§ **Your task**
From the data below, copy exactly the lines that lie between the one holding "Click the Jan 2024 x-axis label" and the one holding "Enable Non includere", including both, and nothing more.
※ ※ ※
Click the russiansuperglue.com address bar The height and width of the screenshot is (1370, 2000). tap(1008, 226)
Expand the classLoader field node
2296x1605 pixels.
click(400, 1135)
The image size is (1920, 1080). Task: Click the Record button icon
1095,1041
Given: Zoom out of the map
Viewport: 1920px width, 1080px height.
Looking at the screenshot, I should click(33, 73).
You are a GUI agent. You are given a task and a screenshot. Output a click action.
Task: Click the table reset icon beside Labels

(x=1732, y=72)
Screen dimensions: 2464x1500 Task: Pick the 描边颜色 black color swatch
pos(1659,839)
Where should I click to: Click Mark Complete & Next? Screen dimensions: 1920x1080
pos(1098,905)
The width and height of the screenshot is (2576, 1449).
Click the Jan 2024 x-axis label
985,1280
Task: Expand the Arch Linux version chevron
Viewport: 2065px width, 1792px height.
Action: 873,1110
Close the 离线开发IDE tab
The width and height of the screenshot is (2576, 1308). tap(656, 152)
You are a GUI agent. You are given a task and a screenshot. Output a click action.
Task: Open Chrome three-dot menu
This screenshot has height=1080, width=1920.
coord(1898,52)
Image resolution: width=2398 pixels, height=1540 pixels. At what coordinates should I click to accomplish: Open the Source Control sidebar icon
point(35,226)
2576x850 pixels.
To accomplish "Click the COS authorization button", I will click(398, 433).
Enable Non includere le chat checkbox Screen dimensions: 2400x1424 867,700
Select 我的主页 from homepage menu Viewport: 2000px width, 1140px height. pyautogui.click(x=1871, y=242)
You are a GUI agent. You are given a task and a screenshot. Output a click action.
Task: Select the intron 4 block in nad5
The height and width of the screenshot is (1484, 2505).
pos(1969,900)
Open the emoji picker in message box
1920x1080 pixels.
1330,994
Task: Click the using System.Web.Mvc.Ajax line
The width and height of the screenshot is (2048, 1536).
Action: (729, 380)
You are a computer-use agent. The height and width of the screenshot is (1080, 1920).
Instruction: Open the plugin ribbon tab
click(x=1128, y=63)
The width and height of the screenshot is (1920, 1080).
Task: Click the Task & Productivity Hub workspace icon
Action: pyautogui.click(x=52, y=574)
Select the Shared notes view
※ ※ ※
§ **Exercise answer**
Click the Jan 2024 x-axis label
985,1280
Task: Expand the Arch Linux version chevron
Viewport: 2065px width, 1792px height.
Action: 873,1110
Close the 离线开发IDE tab
The width and height of the screenshot is (2576, 1308). tap(656, 152)
You are a GUI agent. You are given a task and a screenshot. Output a click action.
Task: Open Chrome three-dot menu
This screenshot has height=1080, width=1920.
coord(1898,52)
Image resolution: width=2398 pixels, height=1540 pixels. At what coordinates should I click to accomplish: Open the Source Control sidebar icon
point(35,226)
2576x850 pixels.
To accomplish "Click the COS authorization button", I will click(398, 433).
Enable Non includere le chat checkbox Screen dimensions: 2400x1424 867,700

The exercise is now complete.